Task directions
From the data below, please reproduce exactly everything from the line that contains "autre canal (101, 2426)" down to the line that contains "musique (164, 2485)", with both ends included.

Provided entries Block Start

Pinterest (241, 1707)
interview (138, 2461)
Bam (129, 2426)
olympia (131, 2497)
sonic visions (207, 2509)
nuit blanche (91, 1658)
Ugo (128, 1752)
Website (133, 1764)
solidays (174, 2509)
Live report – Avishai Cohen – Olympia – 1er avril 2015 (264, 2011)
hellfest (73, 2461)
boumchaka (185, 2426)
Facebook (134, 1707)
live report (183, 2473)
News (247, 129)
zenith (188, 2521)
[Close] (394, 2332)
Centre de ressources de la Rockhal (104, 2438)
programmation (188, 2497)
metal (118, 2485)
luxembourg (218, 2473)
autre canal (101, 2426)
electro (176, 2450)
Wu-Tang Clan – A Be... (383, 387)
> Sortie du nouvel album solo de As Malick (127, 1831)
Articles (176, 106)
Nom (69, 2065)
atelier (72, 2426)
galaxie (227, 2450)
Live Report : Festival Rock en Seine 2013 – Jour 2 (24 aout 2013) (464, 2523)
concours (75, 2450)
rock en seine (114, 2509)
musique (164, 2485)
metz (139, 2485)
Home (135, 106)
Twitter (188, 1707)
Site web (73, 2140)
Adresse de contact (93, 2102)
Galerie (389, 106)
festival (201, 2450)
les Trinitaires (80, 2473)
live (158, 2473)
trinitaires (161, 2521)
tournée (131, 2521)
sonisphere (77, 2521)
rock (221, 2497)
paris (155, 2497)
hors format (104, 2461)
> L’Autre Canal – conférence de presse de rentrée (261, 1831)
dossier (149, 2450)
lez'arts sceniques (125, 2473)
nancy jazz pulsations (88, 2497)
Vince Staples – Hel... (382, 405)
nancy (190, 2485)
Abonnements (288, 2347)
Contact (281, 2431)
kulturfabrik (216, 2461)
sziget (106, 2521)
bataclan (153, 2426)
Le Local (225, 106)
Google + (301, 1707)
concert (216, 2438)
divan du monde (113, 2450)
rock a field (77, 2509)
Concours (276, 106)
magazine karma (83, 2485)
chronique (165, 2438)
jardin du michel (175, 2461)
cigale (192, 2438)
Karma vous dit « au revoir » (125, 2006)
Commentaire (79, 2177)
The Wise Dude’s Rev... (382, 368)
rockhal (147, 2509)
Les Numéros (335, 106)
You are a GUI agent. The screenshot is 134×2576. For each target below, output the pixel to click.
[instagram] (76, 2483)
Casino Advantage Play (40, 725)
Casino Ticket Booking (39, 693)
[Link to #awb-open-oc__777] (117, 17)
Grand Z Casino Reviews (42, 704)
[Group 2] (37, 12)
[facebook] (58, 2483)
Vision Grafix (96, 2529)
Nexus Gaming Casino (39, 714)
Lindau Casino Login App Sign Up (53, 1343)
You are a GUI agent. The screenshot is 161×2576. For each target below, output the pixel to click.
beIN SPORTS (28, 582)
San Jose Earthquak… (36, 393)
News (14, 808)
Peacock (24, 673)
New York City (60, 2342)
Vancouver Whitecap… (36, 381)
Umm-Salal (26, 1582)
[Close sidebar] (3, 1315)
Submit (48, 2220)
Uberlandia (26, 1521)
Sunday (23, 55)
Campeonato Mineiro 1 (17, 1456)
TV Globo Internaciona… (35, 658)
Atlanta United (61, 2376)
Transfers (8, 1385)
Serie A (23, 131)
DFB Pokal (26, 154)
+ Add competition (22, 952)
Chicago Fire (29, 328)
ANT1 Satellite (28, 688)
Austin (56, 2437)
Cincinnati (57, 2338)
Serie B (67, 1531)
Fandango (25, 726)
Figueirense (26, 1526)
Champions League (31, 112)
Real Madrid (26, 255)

Provided entries Block End

Task result
autre canal (101, 2426)
electro (176, 2450)
Wu-Tang Clan – A Be... (383, 387)
> Sortie du nouvel album solo de As Malick (127, 1831)
Articles (176, 106)
Nom (69, 2065)
atelier (72, 2426)
galaxie (227, 2450)
Live Report : Festival Rock en Seine 2013 – Jour 2 (24 aout 2013) (464, 2523)
concours (75, 2450)
rock en seine (114, 2509)
musique (164, 2485)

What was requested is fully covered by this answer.